Em entrevista ao GLOBO, Mandetta defendeu a avaliação de médicos brasileiros e disse que o governo deveria encaminhar uma proposta ao Congresso sobre o tema

—Dizem:“Mas a OAB faz isso para reserva de mercado, porque forma 1 milhão de advogados e só dá para 10%“.Precisa haver no Congresso esse debate. A gente tem que ir para a certificação das faculdades e ter um nível mínimo de formação dos nossos profissionais. Se o médico brasileiro é formado nos EUA, na Bolívia, na Argentina ou na Coreia do Sul, ele faz a mesma prova.
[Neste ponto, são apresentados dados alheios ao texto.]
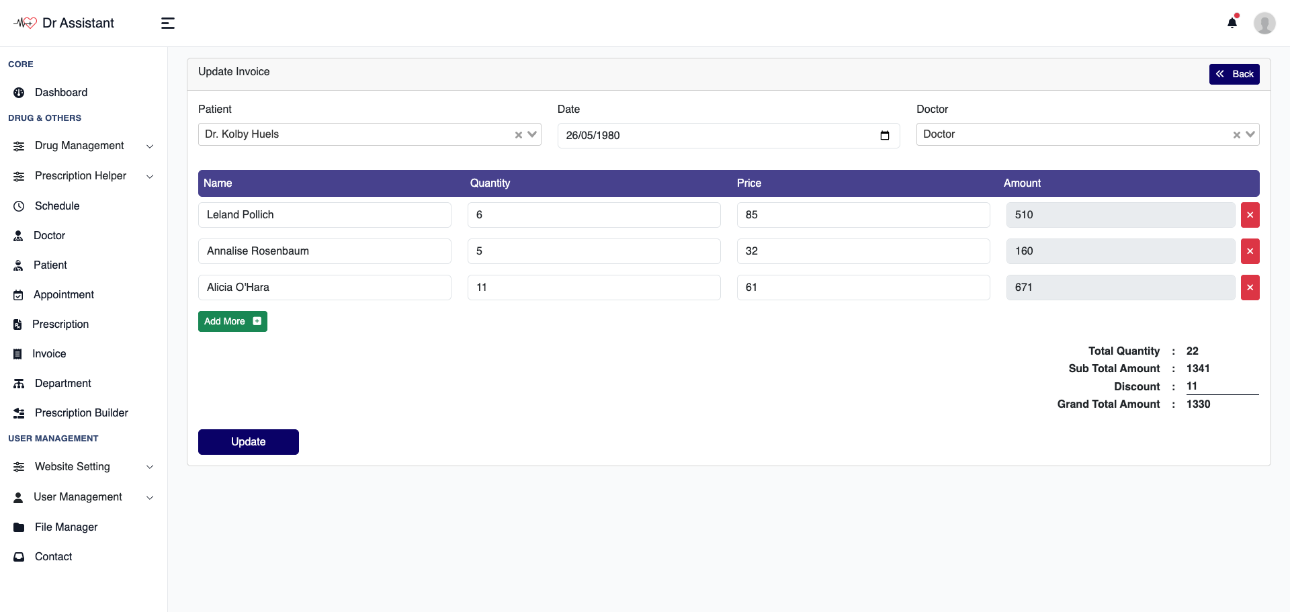1290x612 pixels.
Task: Clear the Doctor selection field
Action: [x=1236, y=135]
Eu não tenho por que cobrar conhecimento diferente do médico brasileiro e do de fora — declarou o futuro ministro.

Ontem, após a declaração de Bolsonaro rejeitando a ideia, Mandetta mudou o tom. Ao jornal “Estado de S. Paulo”, afirmou que realmente seria “absurdo” fazer uma prova de admissão para os profissionais da saúde nos mesmos moldes do exame da Ordem dos Advogados do Brasil (OAB) — ainda que o próprio Mandetta tenha citado a entidade em sua fala.

Embora tenha dito que não é favorável a um exame de certificação para recém formados, o futuro ministro citou entre as propostas um texto que está no Senado com exame de proficiência obrigatório.
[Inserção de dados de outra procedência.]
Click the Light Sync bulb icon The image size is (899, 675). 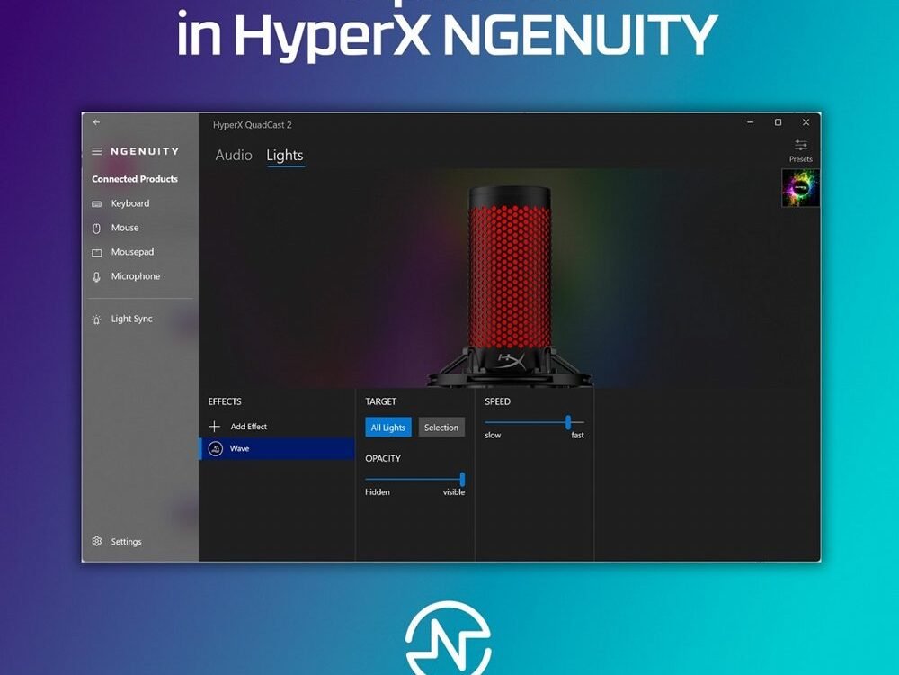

— O tempo de vida útil de um profissional é 41 anos. Nesses 41 anos, a única coisa que ele fez foi a inscrição no conselho quando tinha 25 anos, não precisa mais nada ao longo desses anos. Precisa ter monitoramento de como estão se desenvolvendo, como estão especializando— disse Mandetta ontem.

Ao GLOBO no domingo, Mandetta afirmou que o Brasil quer “mais médicos qualificados”. Ele apontou que há cinco anos havia 148 faculdades de medicina no país e no ano retrasado o número havia saltado para 323. O deputado citou que nos EUA, no Canadá e na Europa os profissionais de medicina passam por algum tipo de certificação, o que, na opinião dele, deveria ser replicado no Brasil.
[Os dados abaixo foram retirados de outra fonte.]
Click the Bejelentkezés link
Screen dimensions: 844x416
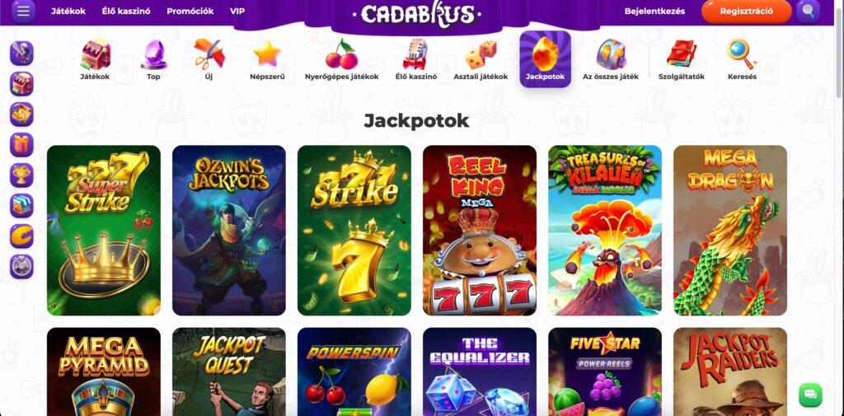click(x=654, y=11)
— No Brasil não existe nada. Vale o seguinte: “Toma o diploma e vá ao mundo. Pode abrir cabeça, operar coração”. Temos hoje um dos modelos de fiscalização do exercício profissional mais frágeis do mundo —completou.

Novos ministros

A OAB reagiu ao comentário de Bolsonaro, e, em nota, disse que o exame da Ordem é um importante meio para medir a qualidade do ensino do direito e que é uma prática comum em vários países. Para a OAB esta é uma forma de garantir o “o resguardo de direitos fundamentais”.

A Ordem aproveitou para cobrar que o novo governo se comprometa “contra o uso político do MEC (Ministério da Educação), que tem patrocinado ao longo dos anos um verdadeiro estelionato educacional ao autorizar o funcionamento de faculdades de direito sem qualificação”.

Ontem, Bolsonaro ainda projetou anunciar todo o ministério do futuro governo nos próximos dias. Nomes para pastas importantes, como as da área de infraestrutura, ainda não foram anunciados.

— Os nomes que aparecem têm que estudar. Espero até o final do mês estar resolvida essa questão dos ministérios —disse.

Bolsonaro também mandou recado para o Congresso ao abordar votações importantes de sua futura gestão.

— As votações importantes não são para o presidente, nem para o Parlamento. São para o Brasil. Vai da consciência de cada um. O que nós decidimos desde que comecei minha campanha, há quatro anos, é que faria uma política diferente. Se vai dar certo, espero que sim. Mas fazer a mesma política vai dar errado —disse.

O presidente comentou o adiamento da cirurgia que retirará a bolsa de colostomia usada por ele desde que sofreu um atentado a faca durante um ato de campanha em Juiz de Fora, em setembro. O procedimento só deve ocorrer no dia 20 de janeiro.

— Estou chateado, mas não posso forçar a barra. Se fizer a cirurgia hoje poderia ter que refazer a colostomia.